🤖 AI Summary
This work addresses the challenge of efficiently tracking a moving speaker to maintain high-quality speech enhancement in dynamic acoustic environments where only the speaker’s initial direction is known. The authors propose a lightweight Bayesian tracking framework that is compatible with any deep spatially selective filter and incorporates an autoregressive feedback mechanism: enhanced speech from the previous frame guides the spatial filtering of the current frame, enabling causal, real-time, and accurate joint tracking and enhancement. To improve simulation realism, they also construct and publicly release a speaker trajectory dataset based on the social force model. The method achieves significant improvements in both tracking accuracy and speech enhancement performance with negligible additional computational cost, demonstrating strong generalization across both simulated and real-world complex acoustic scenarios.
📝 Abstract
Deep spatially selective filters achieve high-quality enhancement with real-time capable architectures for stationary speakers of known directions.
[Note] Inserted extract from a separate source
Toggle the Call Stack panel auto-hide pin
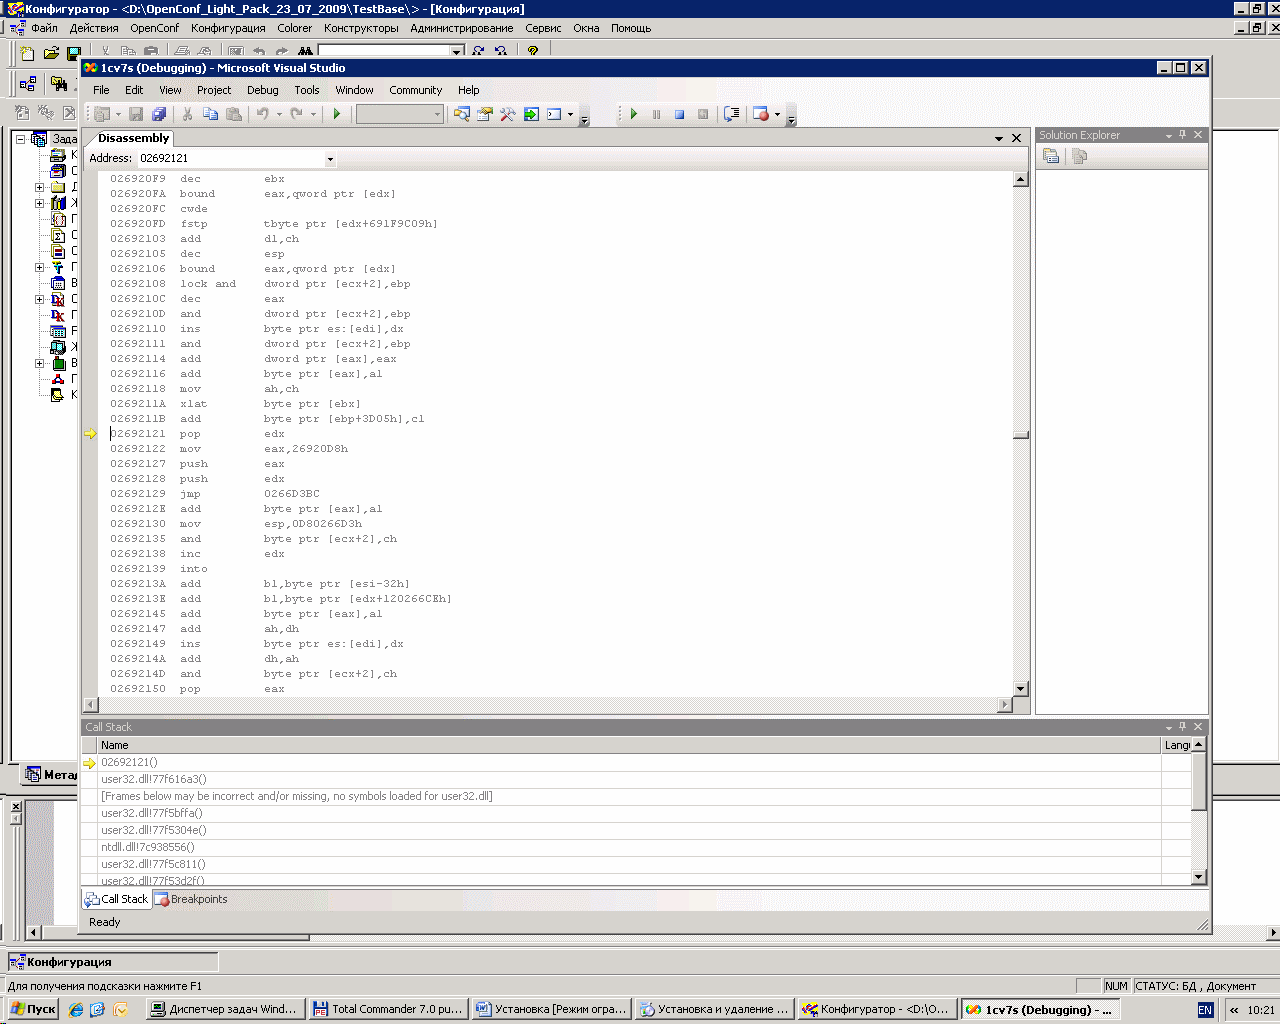This screenshot has width=1280, height=1024. click(x=1182, y=727)
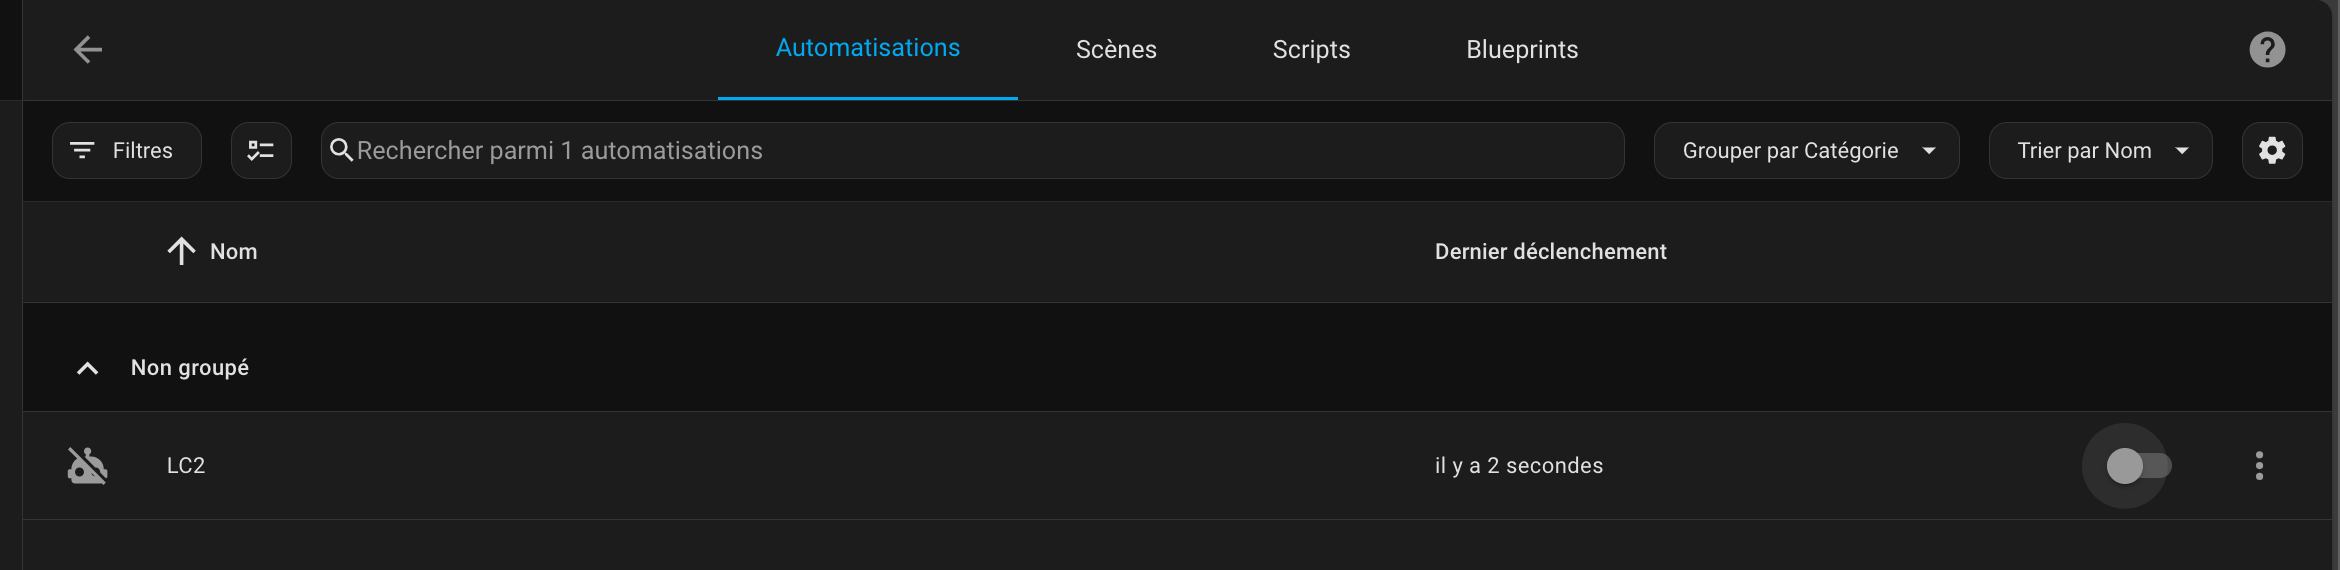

To retain this level of performance in dynamic scenarios when only the speakers' initial directions are given, accurate, yet computationally lightweight tracking algorithms become necessary. Assuming a frame-wise causal processing style, temporal feedback allows for leveraging the enhanced speech signal to improve tracking performance. In this work, we investigate strategies to incorporate the enhanced signal into lightweight tracking algorithms and autoregressively guide deep spatial filters. Our proposed Bayesian tracking algorithms are compatible with arbitrary deep spatial filters. To increase the realism of simulated trajectories during development and evaluation, we propose and publish a novel dataset based on the social force model. Results validate that the autoregressive incorporation significantly improves the accuracy of our Bayesian trackers, resulting in superior enhancement with none or only negligibly increased computational overhead. Real-world recordings complement these findings and demonstrate the generalizability of our methods to unseen, challenging acoustic conditions.